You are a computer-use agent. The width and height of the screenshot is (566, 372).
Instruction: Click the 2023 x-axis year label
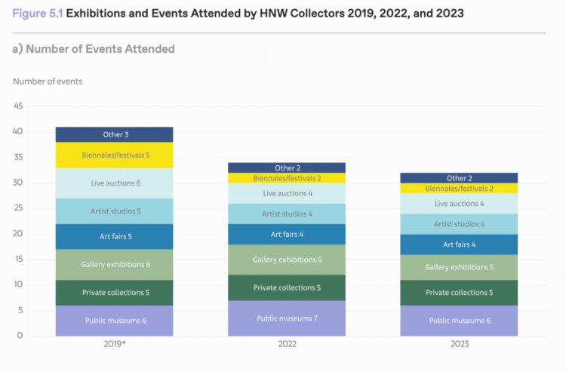coord(460,344)
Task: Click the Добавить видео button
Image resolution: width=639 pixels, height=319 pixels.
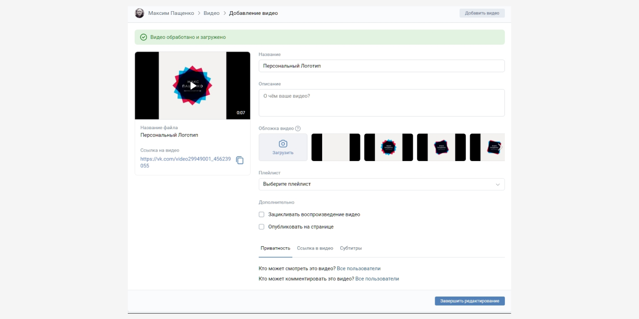Action: [x=482, y=13]
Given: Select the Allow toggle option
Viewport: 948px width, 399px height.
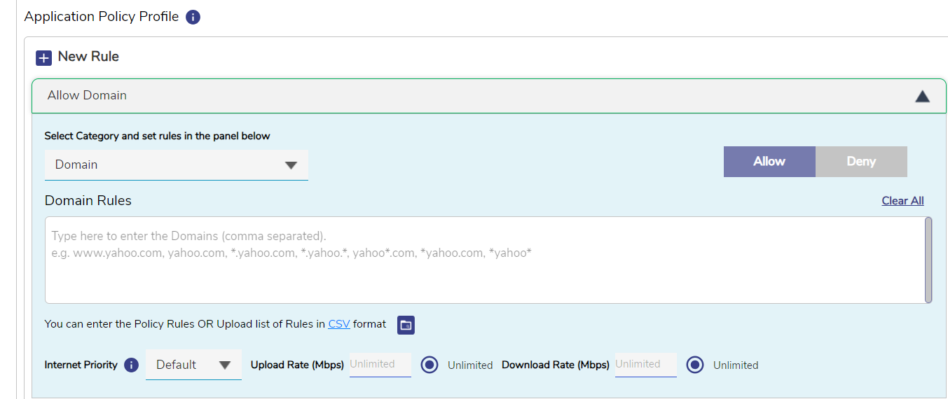Looking at the screenshot, I should coord(769,162).
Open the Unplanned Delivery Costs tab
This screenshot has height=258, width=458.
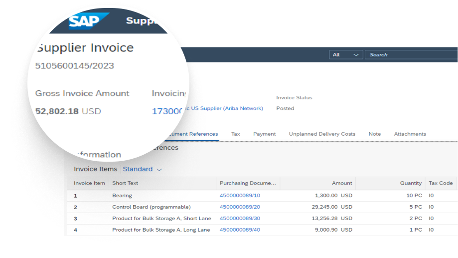click(x=322, y=134)
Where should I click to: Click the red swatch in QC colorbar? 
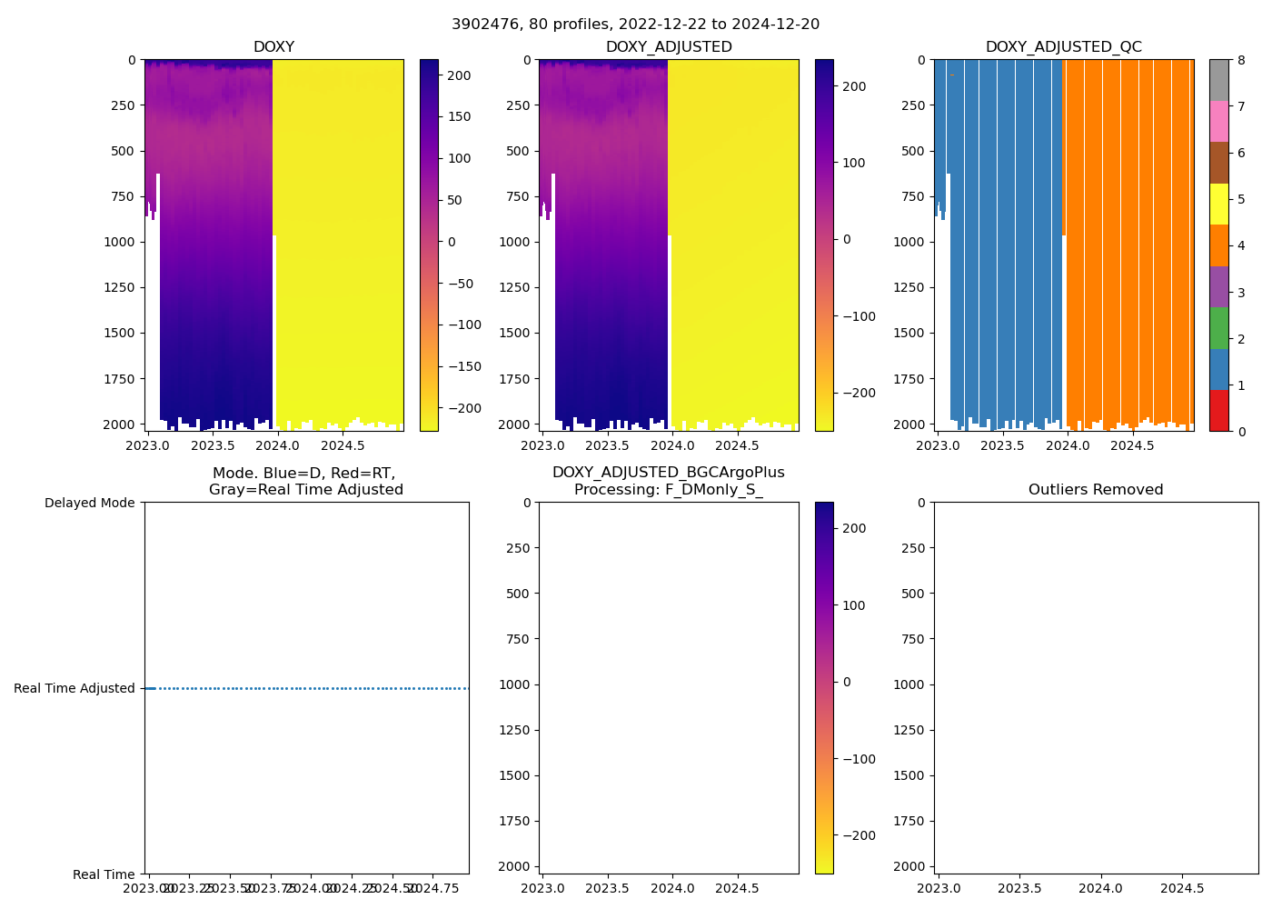(1218, 411)
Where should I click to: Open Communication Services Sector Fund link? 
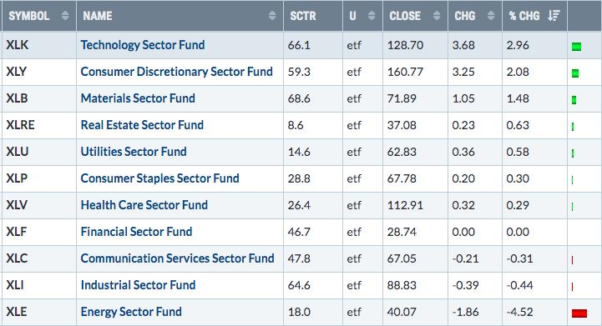coord(177,258)
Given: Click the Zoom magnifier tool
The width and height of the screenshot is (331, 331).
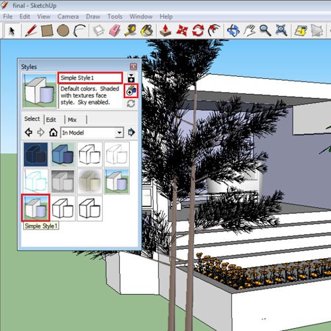Looking at the screenshot, I should point(265,30).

---------------

• What you have to do
Would you reproduce the listing above exactly, without any of its images?

• Result below
You are a computer-use agent. The width and height of the screenshot is (566, 372).
Instruction: Click the 2023 x-axis year label
coord(460,344)
Task: Click the Добавить видео button
Image resolution: width=639 pixels, height=319 pixels.
Action: [x=482, y=13]
Given: Select the Allow toggle option
Viewport: 948px width, 399px height.
Looking at the screenshot, I should coord(769,162).
Open the Unplanned Delivery Costs tab
This screenshot has height=258, width=458.
click(x=322, y=134)
Where should I click to: Click the red swatch in QC colorbar? 
(1218, 411)
Where should I click to: Open Communication Services Sector Fund link? 
coord(177,258)
Given: Click the Zoom magnifier tool
The width and height of the screenshot is (331, 331).
Looking at the screenshot, I should point(265,30).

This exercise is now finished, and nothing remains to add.